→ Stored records
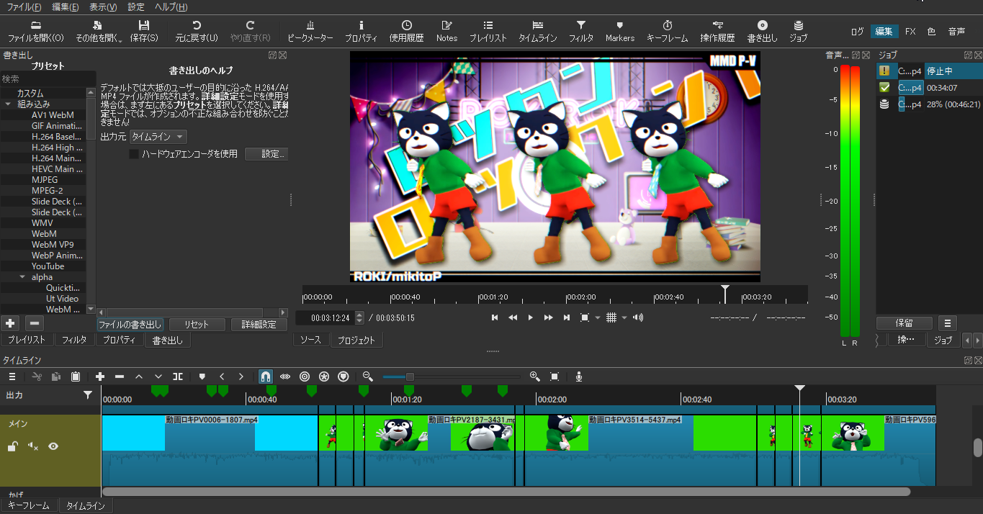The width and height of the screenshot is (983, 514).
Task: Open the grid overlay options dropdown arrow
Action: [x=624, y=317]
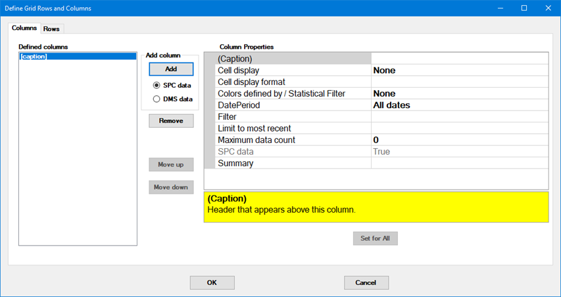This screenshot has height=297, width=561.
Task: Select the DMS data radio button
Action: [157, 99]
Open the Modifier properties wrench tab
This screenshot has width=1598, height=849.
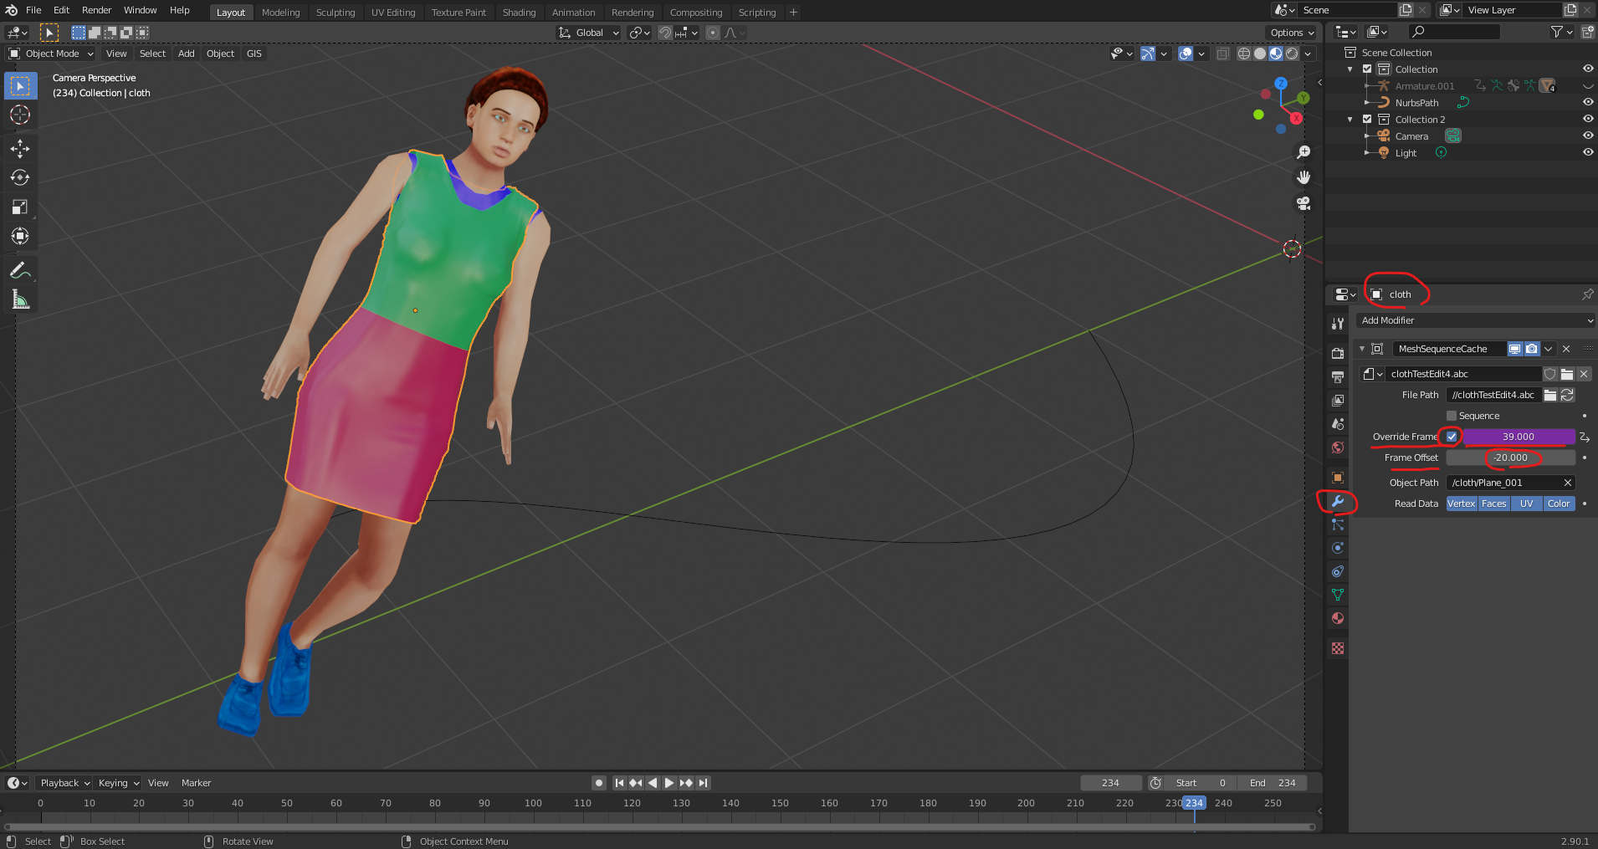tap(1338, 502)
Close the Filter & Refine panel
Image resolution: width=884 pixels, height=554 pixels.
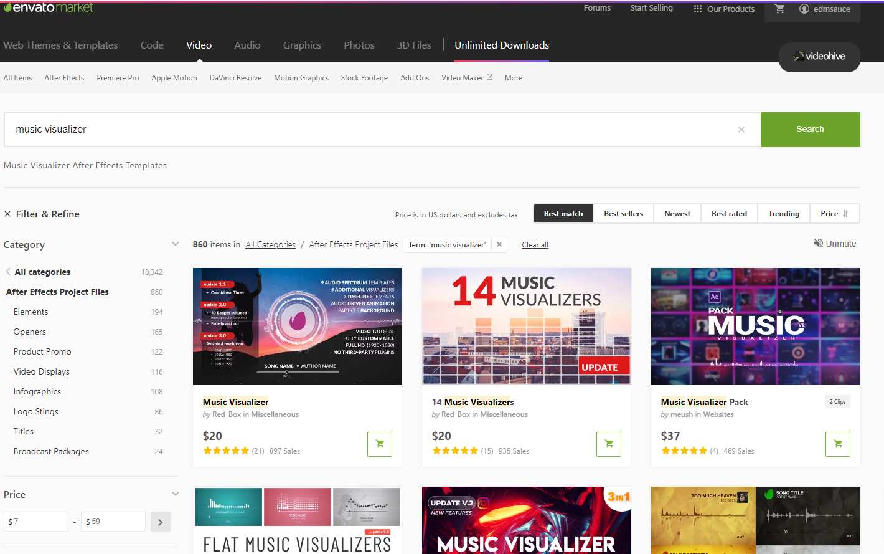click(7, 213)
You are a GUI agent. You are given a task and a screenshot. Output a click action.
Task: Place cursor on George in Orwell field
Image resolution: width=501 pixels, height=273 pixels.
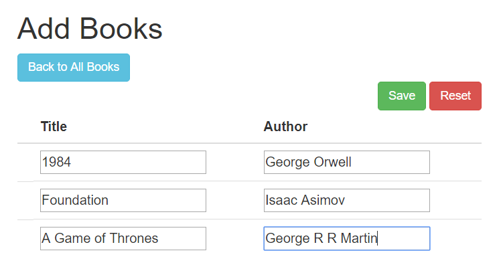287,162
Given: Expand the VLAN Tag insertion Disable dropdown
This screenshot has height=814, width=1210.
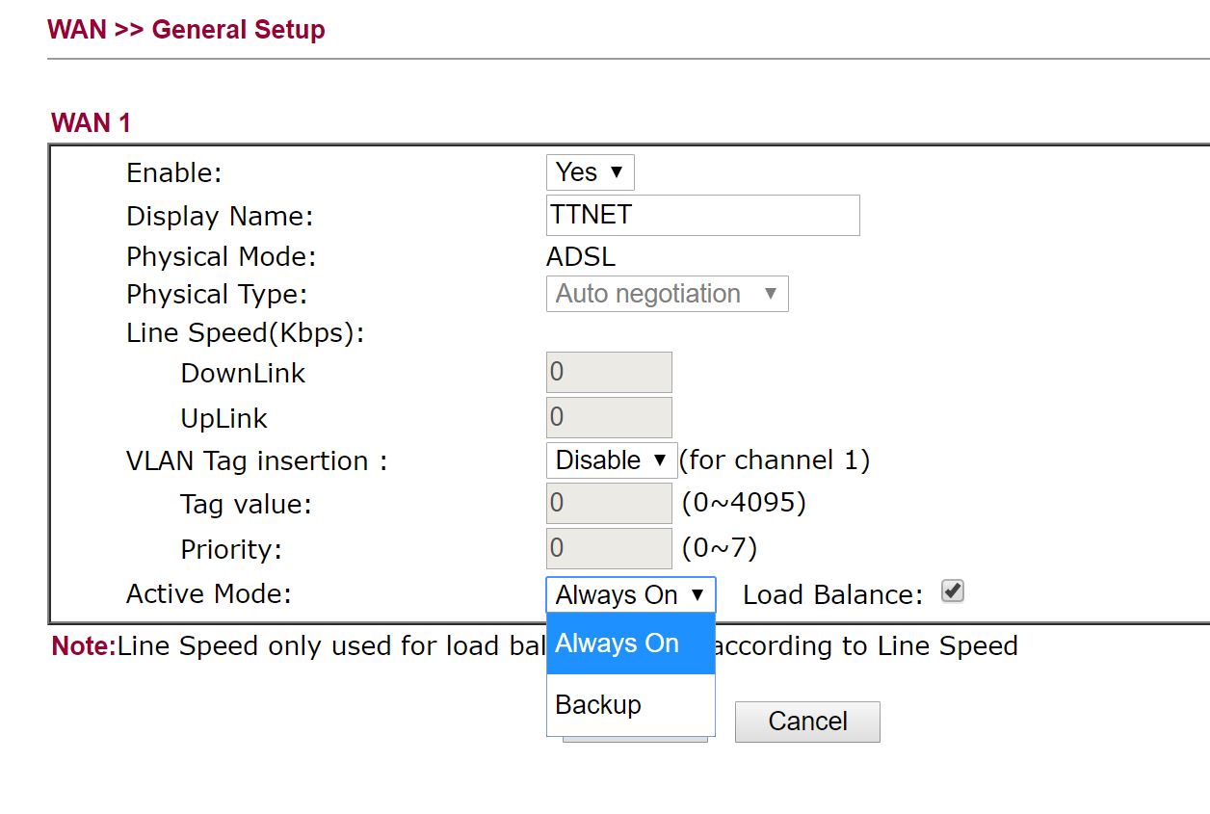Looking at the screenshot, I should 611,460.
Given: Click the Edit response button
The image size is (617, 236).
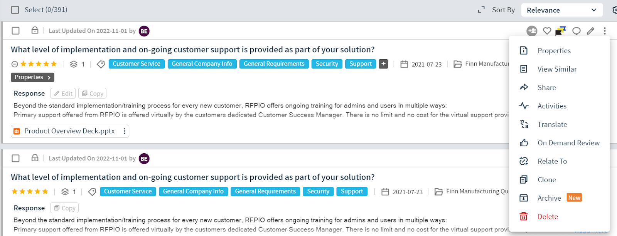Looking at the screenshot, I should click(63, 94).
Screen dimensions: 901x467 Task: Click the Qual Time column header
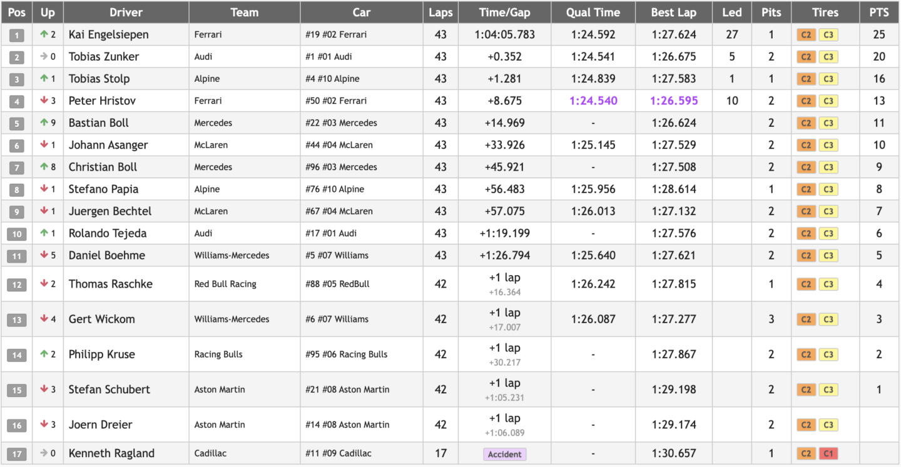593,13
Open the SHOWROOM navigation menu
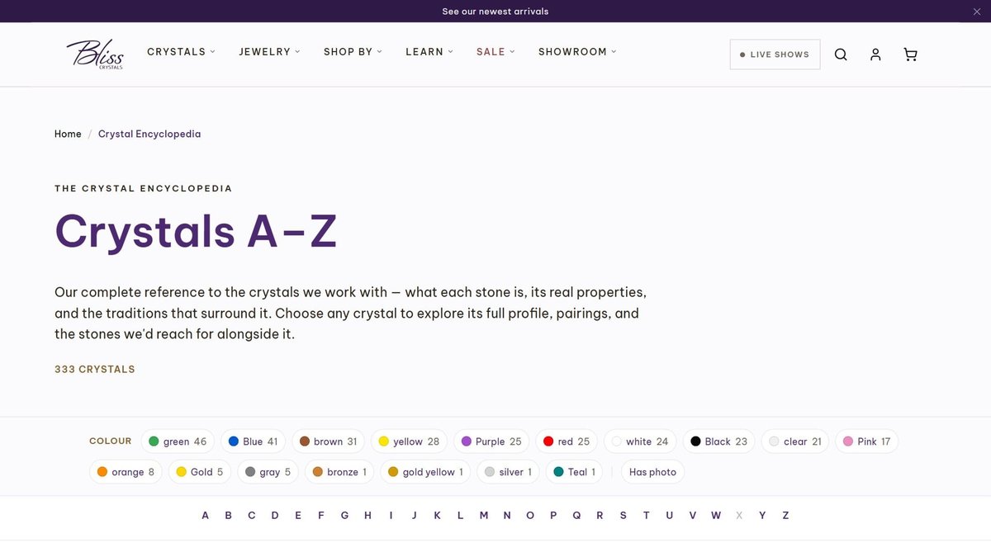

→ WORK TO BE COMPLETED
An exact copy is needed of every line from the one holding "Image resolution: width=884" to the end of the entries above, both ends kept and each picture dropped.

→ SOLUTION TO THIS TASK
Image resolution: width=884 pixels, height=554 pixels.
click(7, 213)
You are a GUI agent. You are given a task and a screenshot. Output a click action.
Task: Place cursor on George in Orwell field
Image resolution: width=501 pixels, height=273 pixels.
287,162
Given: Expand the VLAN Tag insertion Disable dropdown
This screenshot has height=814, width=1210.
Looking at the screenshot, I should 611,460.
Given: Click the Edit response button
The image size is (617, 236).
Looking at the screenshot, I should click(63, 94).
Screen dimensions: 901x467 Task: Click the Qual Time column header
593,13
Open the SHOWROOM navigation menu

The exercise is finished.